==== Data provided
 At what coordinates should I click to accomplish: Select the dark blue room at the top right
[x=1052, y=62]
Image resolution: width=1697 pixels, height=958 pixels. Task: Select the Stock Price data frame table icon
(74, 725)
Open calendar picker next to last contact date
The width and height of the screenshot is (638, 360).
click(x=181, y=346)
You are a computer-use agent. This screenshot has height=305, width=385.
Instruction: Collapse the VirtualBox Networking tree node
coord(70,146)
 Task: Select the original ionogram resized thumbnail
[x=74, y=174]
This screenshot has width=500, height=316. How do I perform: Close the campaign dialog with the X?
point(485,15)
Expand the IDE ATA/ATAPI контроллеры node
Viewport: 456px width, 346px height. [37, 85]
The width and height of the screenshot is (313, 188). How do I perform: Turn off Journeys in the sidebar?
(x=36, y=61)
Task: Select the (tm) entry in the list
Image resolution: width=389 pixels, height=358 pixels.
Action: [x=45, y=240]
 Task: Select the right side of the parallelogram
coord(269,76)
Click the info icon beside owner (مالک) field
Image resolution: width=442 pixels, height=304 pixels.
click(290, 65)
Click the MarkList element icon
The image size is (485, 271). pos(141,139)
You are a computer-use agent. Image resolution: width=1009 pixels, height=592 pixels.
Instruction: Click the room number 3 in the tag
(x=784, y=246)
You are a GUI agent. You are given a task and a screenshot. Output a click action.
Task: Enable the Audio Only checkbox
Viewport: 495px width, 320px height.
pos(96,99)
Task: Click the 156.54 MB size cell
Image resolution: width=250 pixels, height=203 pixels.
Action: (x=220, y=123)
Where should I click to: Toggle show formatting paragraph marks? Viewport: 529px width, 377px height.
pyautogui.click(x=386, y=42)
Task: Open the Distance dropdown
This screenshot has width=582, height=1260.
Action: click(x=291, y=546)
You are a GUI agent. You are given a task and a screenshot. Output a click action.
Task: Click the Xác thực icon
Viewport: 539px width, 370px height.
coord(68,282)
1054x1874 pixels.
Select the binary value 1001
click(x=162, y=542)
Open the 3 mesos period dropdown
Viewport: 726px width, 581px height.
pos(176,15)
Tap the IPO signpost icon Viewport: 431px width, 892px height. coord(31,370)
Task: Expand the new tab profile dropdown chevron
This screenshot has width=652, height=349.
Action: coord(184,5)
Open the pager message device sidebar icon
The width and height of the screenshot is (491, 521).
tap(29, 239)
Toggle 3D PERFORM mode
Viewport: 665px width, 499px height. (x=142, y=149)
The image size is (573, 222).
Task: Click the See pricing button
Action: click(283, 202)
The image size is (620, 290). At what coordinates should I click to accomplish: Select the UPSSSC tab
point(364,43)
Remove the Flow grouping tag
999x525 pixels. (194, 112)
========
Activity
If a line in the data holds the string "computer", copy that line.

Response below
You are a computer-use agent. This screenshot has height=305, width=385.
You are a computer-use agent. Image resolution: width=1009 pixels, height=592 pixels.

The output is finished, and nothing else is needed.